Obama capped-out as last week—as far as I was concerned—when he accepted that Nobel Peace Prize. Peace through war? Sure, why not? Just think of all the wars America has waged during my lifetime alone, and just look at how peaceful we’ve made the world. I wondered how Bin Laden’s speech would have differed from Obama's if he had won the Nobel Peace Prize (if one warring leader can win it, why not another?). He too would have spoke of creating peace through war, but he might have wavered a little when he got to the part about assuring the strait-laced and strait-faced Nobel audience that HIS war would be a nice war in which only the most humane rules for killing people were followed.

My knowledge of war would indicate that ALL rules go out the window when (a) one side is at a significant disadvantage or (b) the rewards of abandoning them are considerable. For example, what happened to America’s humane rules when we bombed Tokyo, Hiroshima, Dresden, and Nagasaki; or when we supported countless rulers who tortured and impoverished their own people; or when we violated the basic rights of our own citizens through the Patriot Act or the rights of foreign citizens through rendition and enhanced interrogation; or when we stole Native American lands, violated every treaty we ever made with them, and adopted a “nits make lice” policy toward their children; or when we lied repeatedly about attacks—or planned attacks—on our country in order to rally support for attacking somebody else’s country? And how about our rules regarding “acceptable collateral damage” (i.e. the number of innocent bystanders it’s okay to kill)? Would these deaths be acceptable if they were in Omaha instead of Kabul? Inquiring minds want to know.

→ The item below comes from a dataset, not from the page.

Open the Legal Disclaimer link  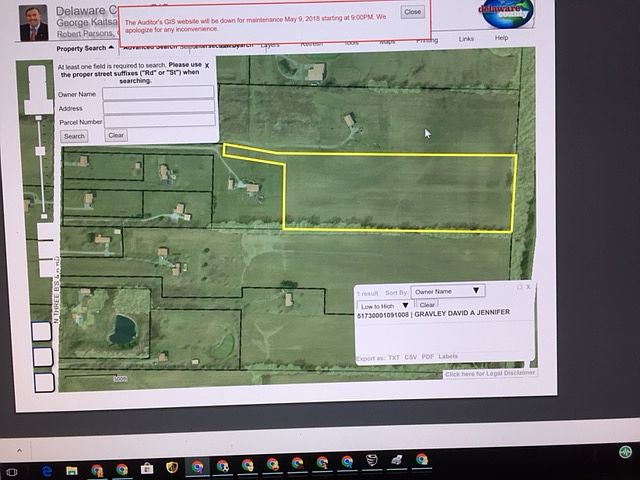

Maybe Obama means that we’ve become a “kinder, gentler people” (as Bush so laughably put it) just within the past few days. I really don’t know—maybe I was too drugged to hear the news. I do know that I don’t want to pay for these wars, or these politicians, or these bankers, or this endless waste and destruction that define what it means to be an American.

Vote to change America? I might was well vote to change the orbit of Mars, but if I do ever vote again, it will be for the guy who says, “War sucks, and if I’m elected, I’m going to get us the hell out.” I’ve had it with knuckling under in the name of practicality. Voting for Obama was the end of the road. It’s a damn shame that nobody who has a chance of winning can be trusted.